→ **Seitenauszug**
##########

Hello, Freunde des Fischkopfs,

der Kapitalismus hat seine Chance gehabt, er muss gehen. Der Fisch stinkt vom Kopf her und die Köpfe des Kapitalismus stinken rund um die Welt. Mindestens 200 Jahre lang hatte der Kapitalismus Zeit, sich zu bewähren. Er versinkt in seinen Widersprüchen.

Nein, er versinkt nicht in seinen Widersprüchen, denn einen Kapitalismus gibt es nicht. Es gibt überhaupt keinen Begriff, der unabhängig von uns ein Eigenleben führen könnte. Es gibt nur Menschen, die kollektiven Handlungsdevisen folgten, die sie auf Automatik stellten.

Der Mensch muss sich ändern, der dem kapitalistischen Automatismus folgt, den er selbst erfunden und installiert hat. Der Mensch versinkt in seinen Widersprüchen.

Wenn wir sagen, der Kapitalismus muss sich ändern, schauen wir in den blauen Himmel und warten, bis ein neu möblierter Luxuskäfig von oben eingeflogen wird, der den alten verrotteten Käfig ersetzen soll. Der Wechsel der Käfige wird doch nichts mit uns zu tun haben? Das alte System muss weg, ein neues her – ohne, dass wir selbst uns ändern müssten.

Kapitalismus ist die zum System erfrorene Kollektivmoral einer Gesellschaft, inzwischen vieler Gesellschaften, ja der gesamten Menschheit.

Habe ich gesagt, der Mensch müsse seine private Moral verändern, dann werde sich alles ändern? Nein. Der Mensch darf seine Moral nicht länger in private und politische aufspalten. Mit ihrer privaten Moral stehen die

meisten Menschen in Opposition zu ihrer politischen und wirtschaftlichen. Dass es ihre abgespaltene öffentliche Moral ist, die ihre unmoralische Politik und Wirtschaft absegnen, wollen sie nicht sehen.

##########

→ **Datenauszug**
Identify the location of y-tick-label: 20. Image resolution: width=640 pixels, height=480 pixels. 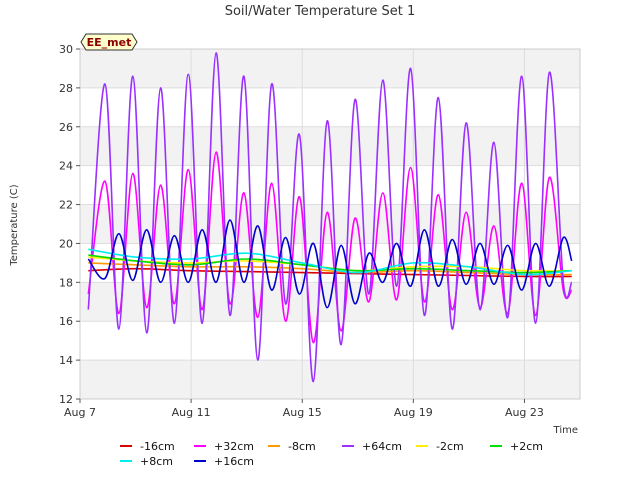
(66, 244).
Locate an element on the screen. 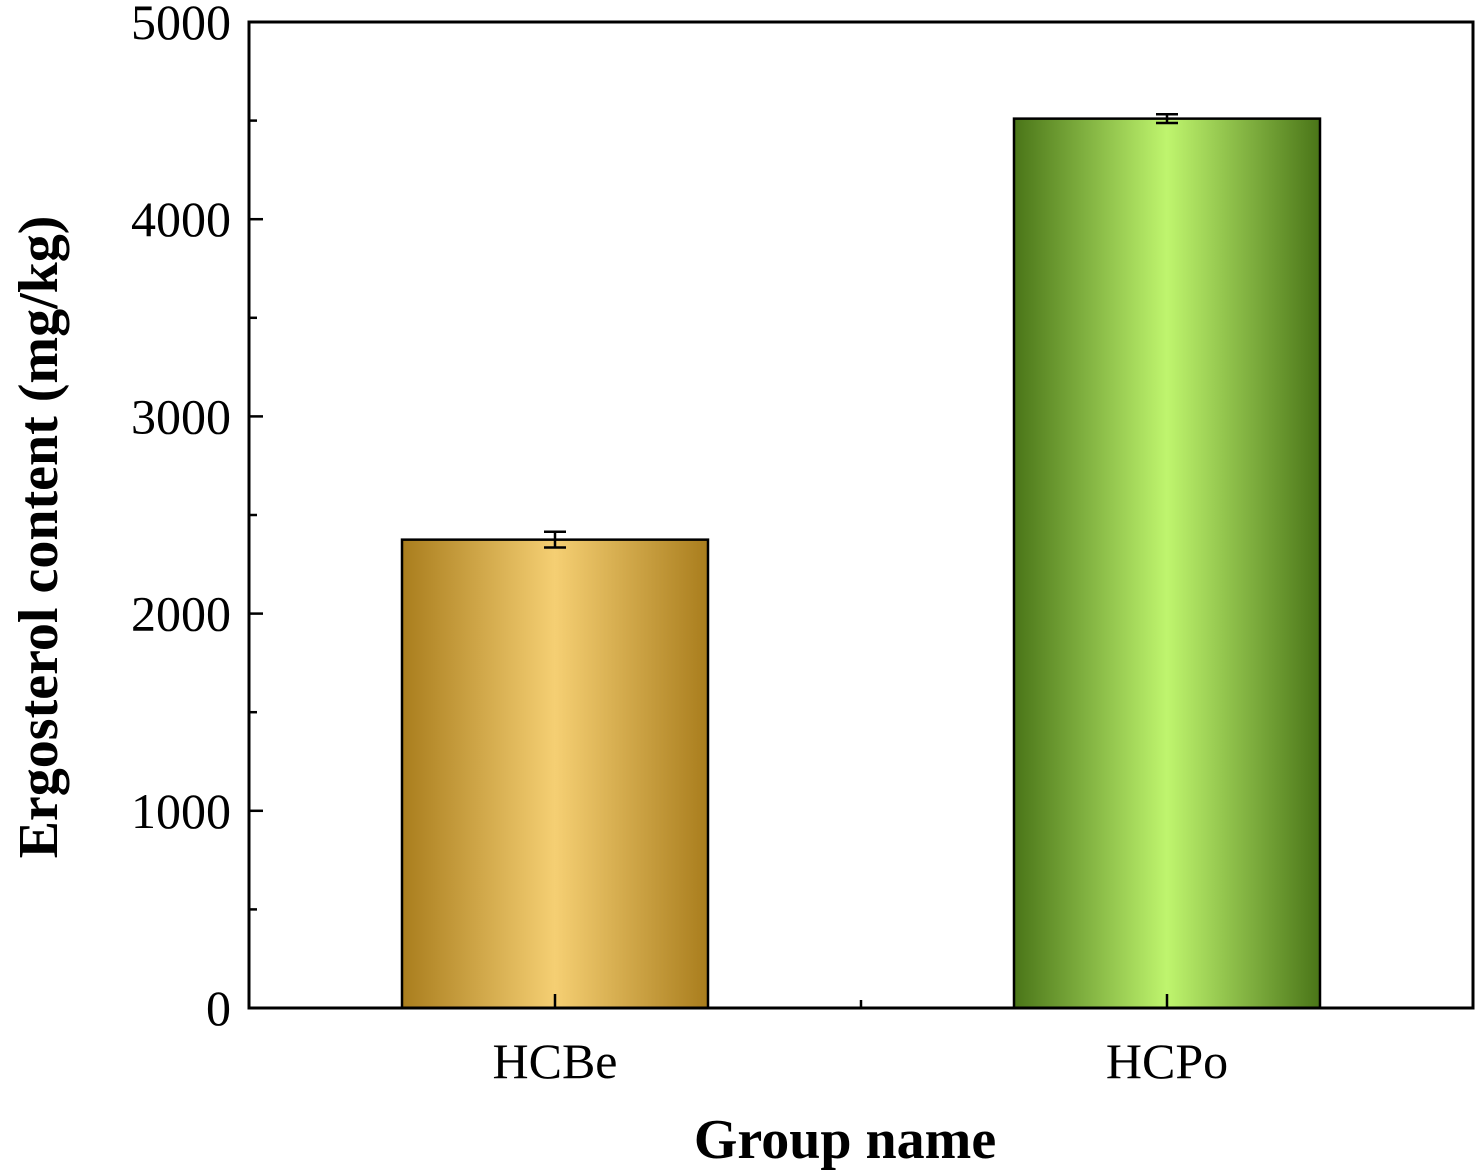 The image size is (1476, 1172). y-tick-label: 2000 is located at coordinates (181, 614).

##########

→ **Aufgabe**
Gib aus dem Text über den Kapitalismus die Stelle zwischen „Wenn wir sagen, der“ und „der gesamten Menschheit.“ wortgetreu wieder, beide Grenzen eingeschlossen.

→ **Lösung**
Wenn wir sagen, der Kapitalismus muss sich ändern, schauen wir in den blauen Himmel und warten, bis ein neu möblierter Luxuskäfig von oben eingeflogen wird, der den alten verrotteten Käfig ersetzen soll. Der Wechsel der Käfige wird doch nichts mit uns zu tun haben? Das alte System muss weg, ein neues her – ohne, dass wir selbst uns ändern müssten.

Kapitalismus ist die zum System erfrorene Kollektivmoral einer Gesellschaft, inzwischen vieler Gesellschaften, ja der gesamten Menschheit.